Strong electron delocalization in your best Lewis structure will
also show up as donor-acceptor interactions.
Interactions greater than 20 kJ/mol for bonding and lone pair
orbitals are listed below.
The interaction of bonding donor orbital, 2, for N1-Cl3 with
the third antibonding acceptor orbital, 103, for N2-N4 is 81.3 kJ/mol.
The interaction of the third bonding donor orbital, 5, for N2-N4 with
the antibonding acceptor orbital, 100, for N1-Cl3 is 50.4 kJ/mol.

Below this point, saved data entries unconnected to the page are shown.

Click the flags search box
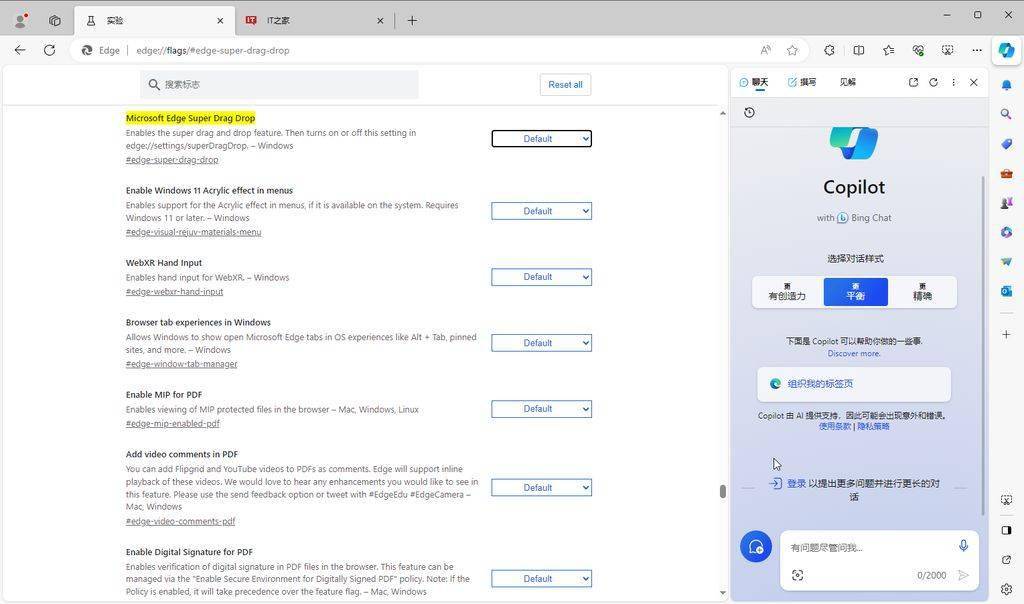Viewport: 1024px width, 604px height. pos(280,85)
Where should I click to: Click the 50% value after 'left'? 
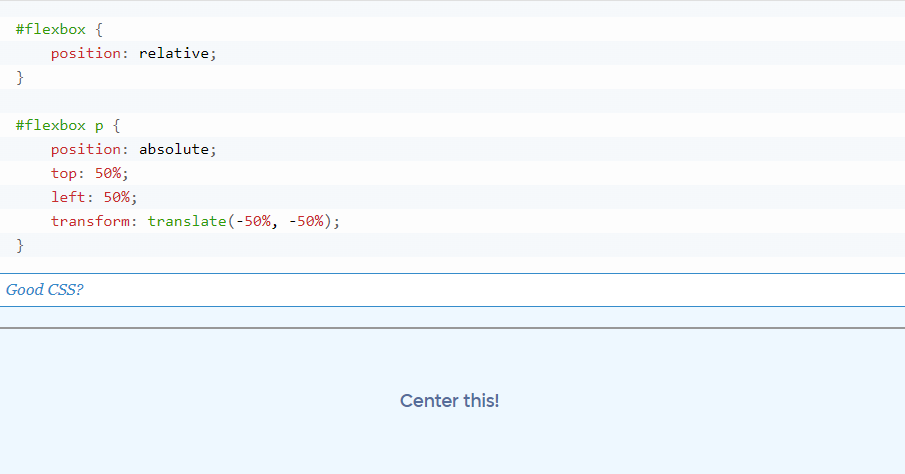click(117, 197)
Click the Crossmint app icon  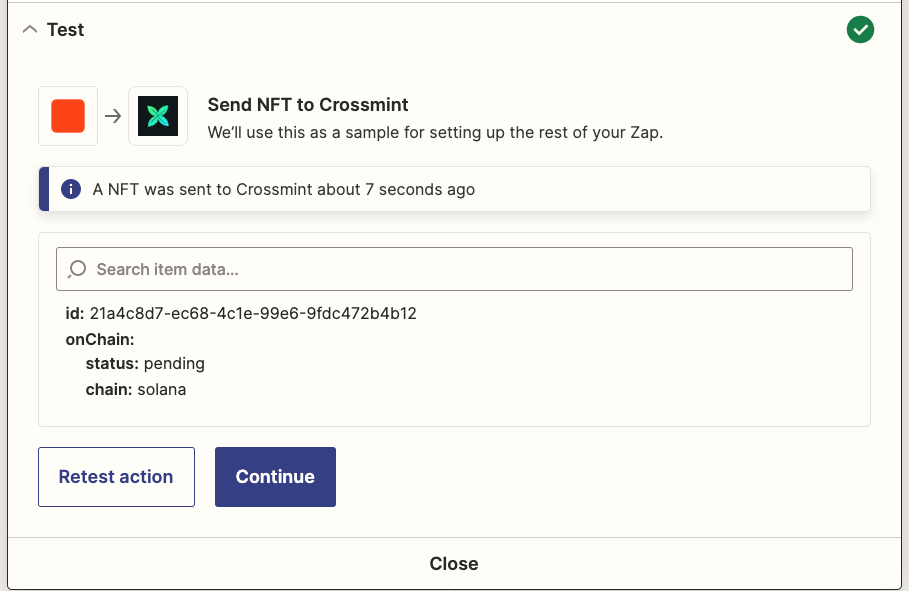pos(158,116)
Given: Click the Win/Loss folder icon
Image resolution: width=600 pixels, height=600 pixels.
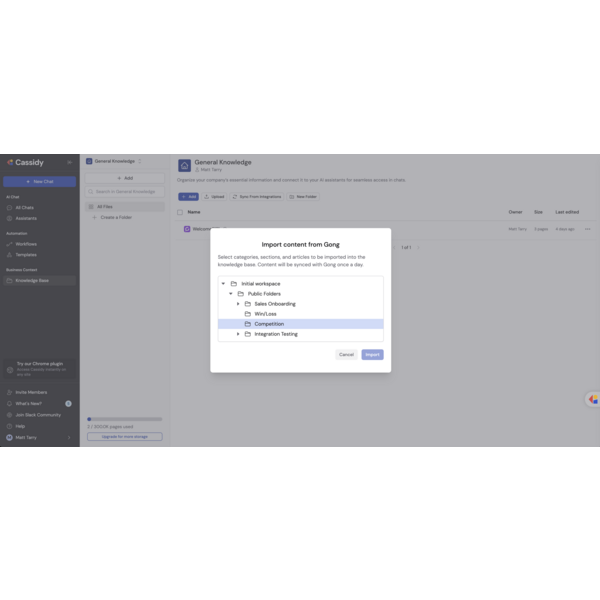Looking at the screenshot, I should 247,314.
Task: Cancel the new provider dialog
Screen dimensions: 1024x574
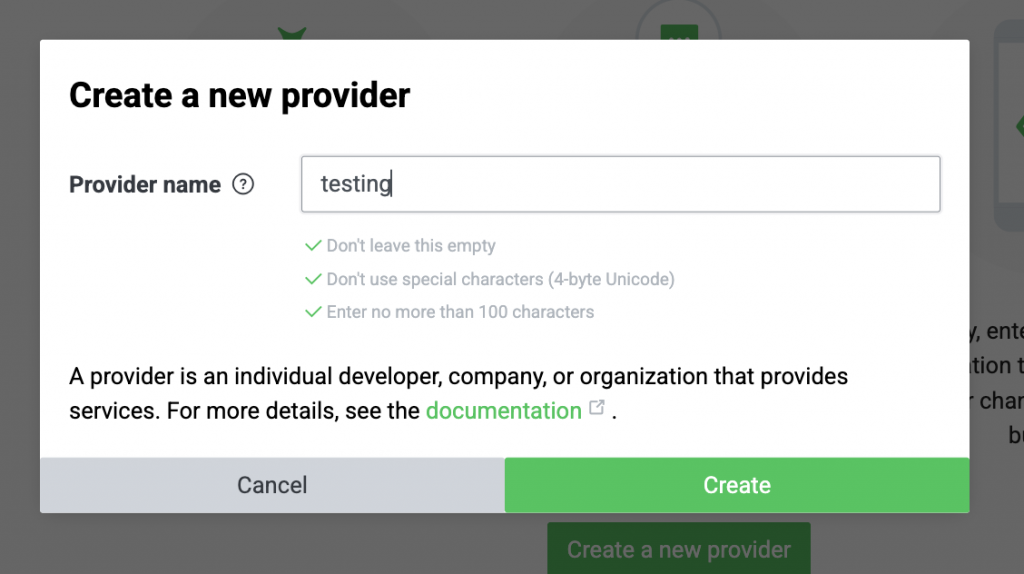Action: (x=272, y=485)
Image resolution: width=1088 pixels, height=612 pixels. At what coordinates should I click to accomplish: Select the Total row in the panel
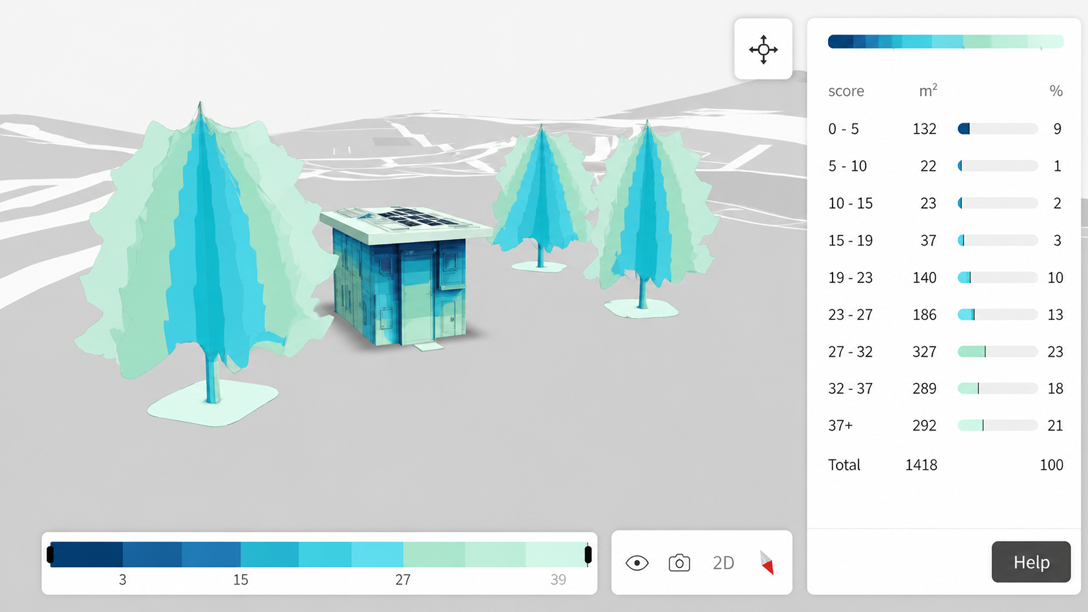pos(844,465)
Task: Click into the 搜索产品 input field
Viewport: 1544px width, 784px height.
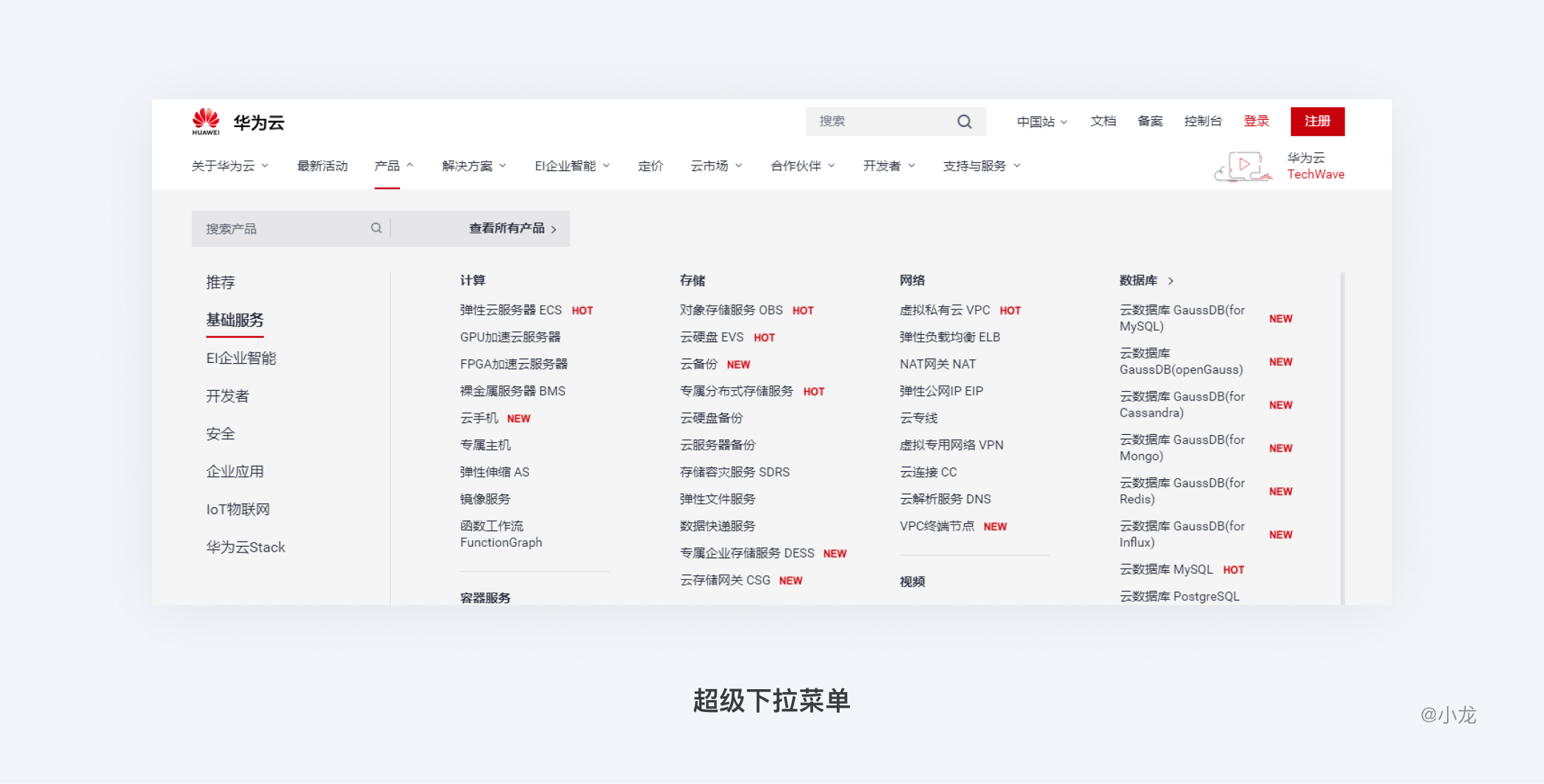Action: 283,229
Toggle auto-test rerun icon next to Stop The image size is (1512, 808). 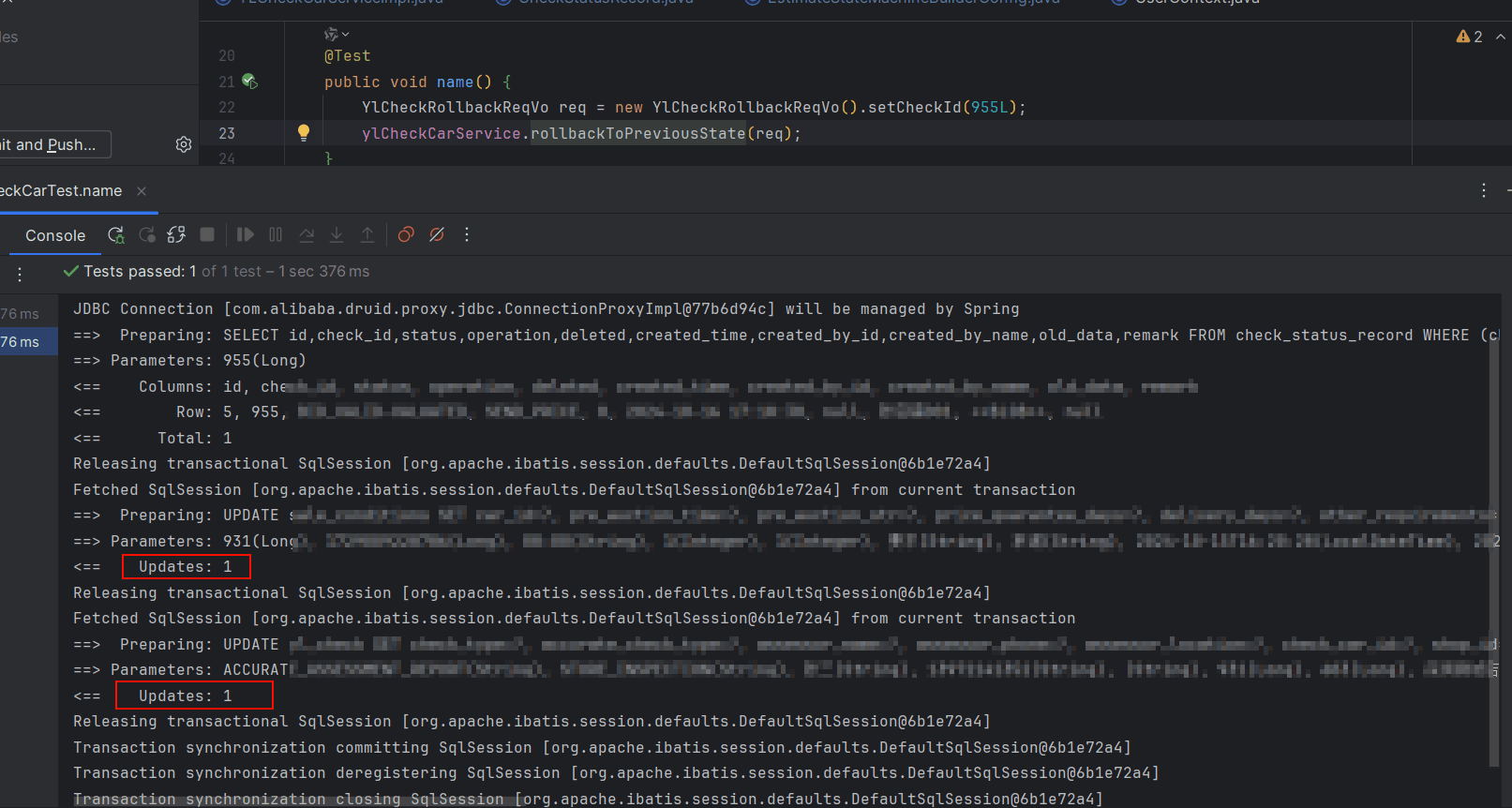click(176, 235)
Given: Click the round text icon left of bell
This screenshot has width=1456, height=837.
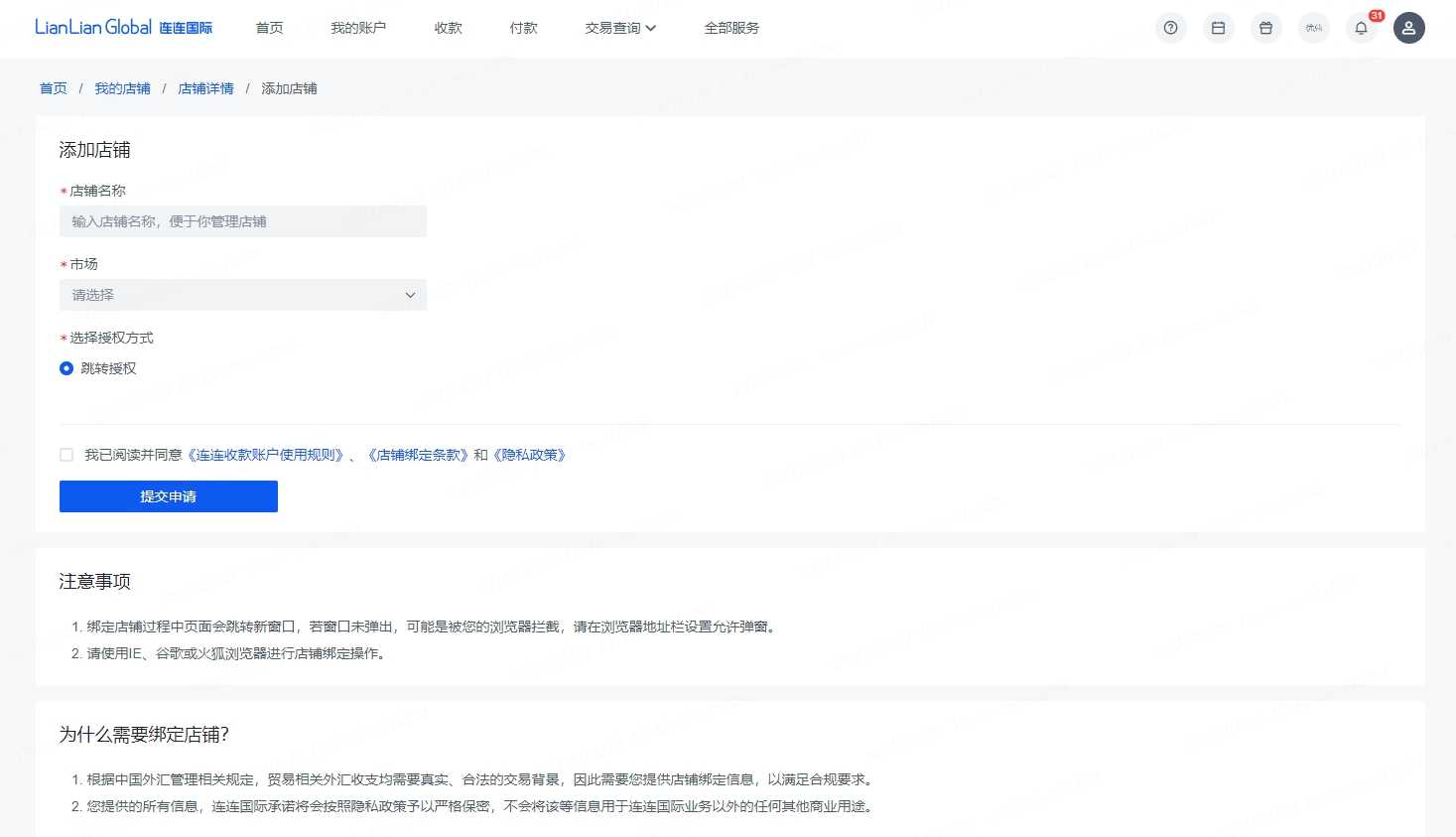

The interaction of lone pair donor orbital, 14, for N1 with
the antibonding acceptor orbital, 101, for N2-N4 is 91.0 kJ/mol.
The interaction of lone pair donor orbital, 14, for N1 with
the third antibonding acceptor orbital, 103, for N2-N4 is 37.1 kJ/mol.
The interaction of the second lone pair donor orbital, 15, for N1 with
the second antibonding acceptor orbital, 102, for N2-N4 is 902. kJ/mol.
The interaction of the third lone pair donor orbital, 18, for Cl3 with
the antibonding acceptor orbital, 99, for N1-N2 is 21.5 kJ/mol.
The interaction of lone pair donor orbital, 19, for N4 with
the antibonding acceptor orbital, 99, for N1-N2 is 78.9 kJ/mol.
The interaction of the third antibonding donor orbital, 103, for N2-N4 with
the antibonding acceptor orbital, 100, for N1-Cl3 is 56.3 kJ/mol.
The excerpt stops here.